MODULE 1:
PHYSICAL QUANTITIES, UNITS AND VECTORS
MODULE 1: PHYSICAL QUANTITIES, UNITS AND VECTORS
1.1 Physics and its importance
The word physics comes from Greek, meaning “of nature” or “natural
philosophy”. Physics is concerned with the description of nature—that is, the
description and explanation of natural phenomena. In other words, physics is
concerned with how and why things work or behave the way they do.

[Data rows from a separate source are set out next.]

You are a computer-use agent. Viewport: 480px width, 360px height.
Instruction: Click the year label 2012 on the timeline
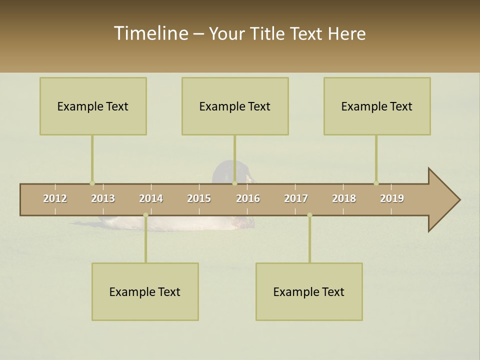click(55, 198)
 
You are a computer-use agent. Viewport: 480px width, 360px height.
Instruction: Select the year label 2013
click(103, 198)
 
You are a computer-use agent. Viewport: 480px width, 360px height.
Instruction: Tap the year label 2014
click(151, 198)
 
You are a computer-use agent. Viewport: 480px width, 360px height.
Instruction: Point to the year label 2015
click(199, 198)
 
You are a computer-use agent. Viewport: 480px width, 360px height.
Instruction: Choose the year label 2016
click(248, 198)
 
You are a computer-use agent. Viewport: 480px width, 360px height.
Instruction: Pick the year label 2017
click(296, 198)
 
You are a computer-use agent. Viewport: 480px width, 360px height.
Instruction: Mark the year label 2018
click(344, 198)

Physics is an experimental science. Everything we know about the physical
world and about the principles that govern its behavior has been learned through
experiment, that is, through observations of the phenomena of nature. The ultimate
test of any physical theory is its agreement with experimental observations. These
observations usually involve measurements; thus physics is inherently a science of
experiment and measurements.
1.2 Physical Quantities
The study of Physics involves dealing with a lot of physical quantities. In
mechanics, we have the basic or fundamental quantities like mass, length and time.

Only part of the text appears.